SELECTION:
## start

# Gravitational field in a hollow sphere

1. Apr 19, 2004

Can someone please give me a qualitative justification for the gravitational field inside a uniform hollow sphere being zero? I'm having alot of trouble understanding this. Prof. said (in class) not to worry about the higher order polynomials involved, just be concerned with it "qualitatively" at this point. I'm lost.
Thanks,
m_d

2. Apr 19, 2004

### ZapperZ

Staff Emeritus
You did not indicate what level of physics you already have. So, I have no idea if what I will say here makes any sense to you.

There is a Gauss's law equivalent for gravitational field. So if you have seen gauss's law applied to electrostatic, you should understand the identical principle applied to gravitational field. So apply that.

http://scienceworld.wolfram.com/physics/GausssLaw.html

Zz.

## end

MATERIAL SHOWN:
## start

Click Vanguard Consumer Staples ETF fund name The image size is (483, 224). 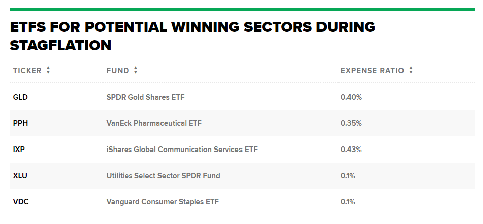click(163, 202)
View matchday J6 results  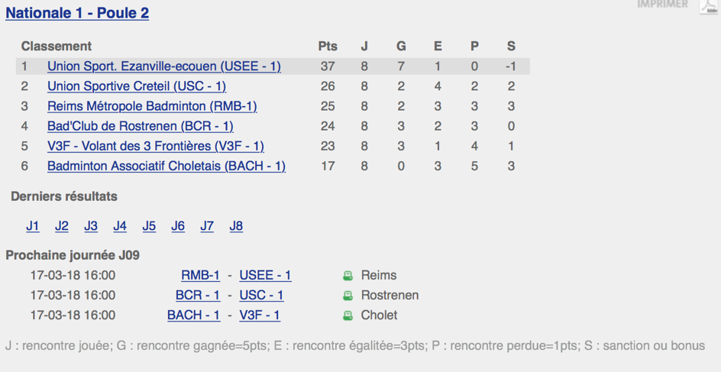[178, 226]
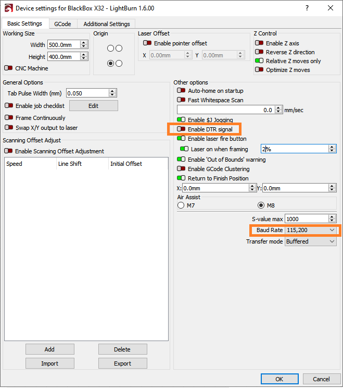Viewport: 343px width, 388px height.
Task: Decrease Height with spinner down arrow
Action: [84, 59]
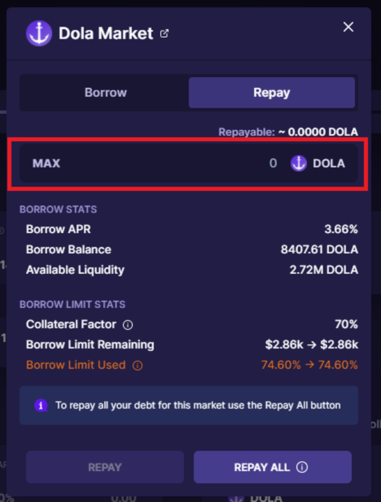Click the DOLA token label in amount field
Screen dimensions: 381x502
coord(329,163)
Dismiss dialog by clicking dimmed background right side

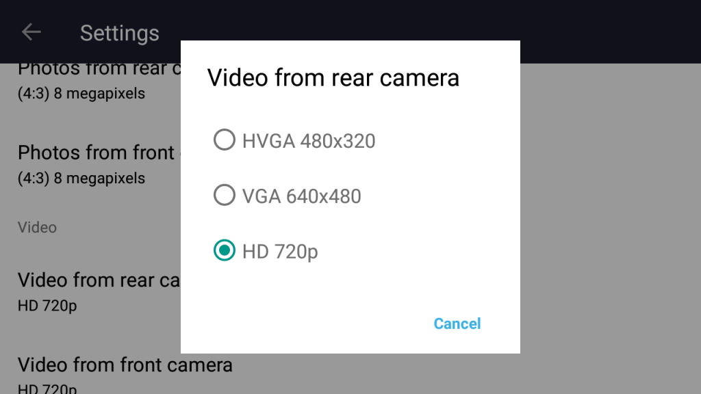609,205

## end

WORK TO COMPLETE:
- A) Say whether each statement agrees with the thread, answering yes or no and quoting the deciding words: (i) The professor told the class not to worry about the higher order polynomials involved. (ii) The reply states what level of physics the person asking already has. (iii) The reply says there is a Gauss's law equivalent for gravitational field.
- B) In the entries, increase every coordinate in the answers by 77. Then write out again, requests included, the lines from the one containing "Dismiss dialog by" through the end of the entries, inclusive, and leave the pictures out.
The thread and the entries have nothing to do with each other.

COMPLETED EXERCISE:
- A)
(i) Yes: "Prof. said (in class) not to worry about the higher order polynomials involved"
(ii) No: "You did not indicate what level of physics you already have."
(iii) Yes: "There is a Gauss's law equivalent for gravitational field."

- B)
Dismiss dialog by clicking dimmed background right side

686,282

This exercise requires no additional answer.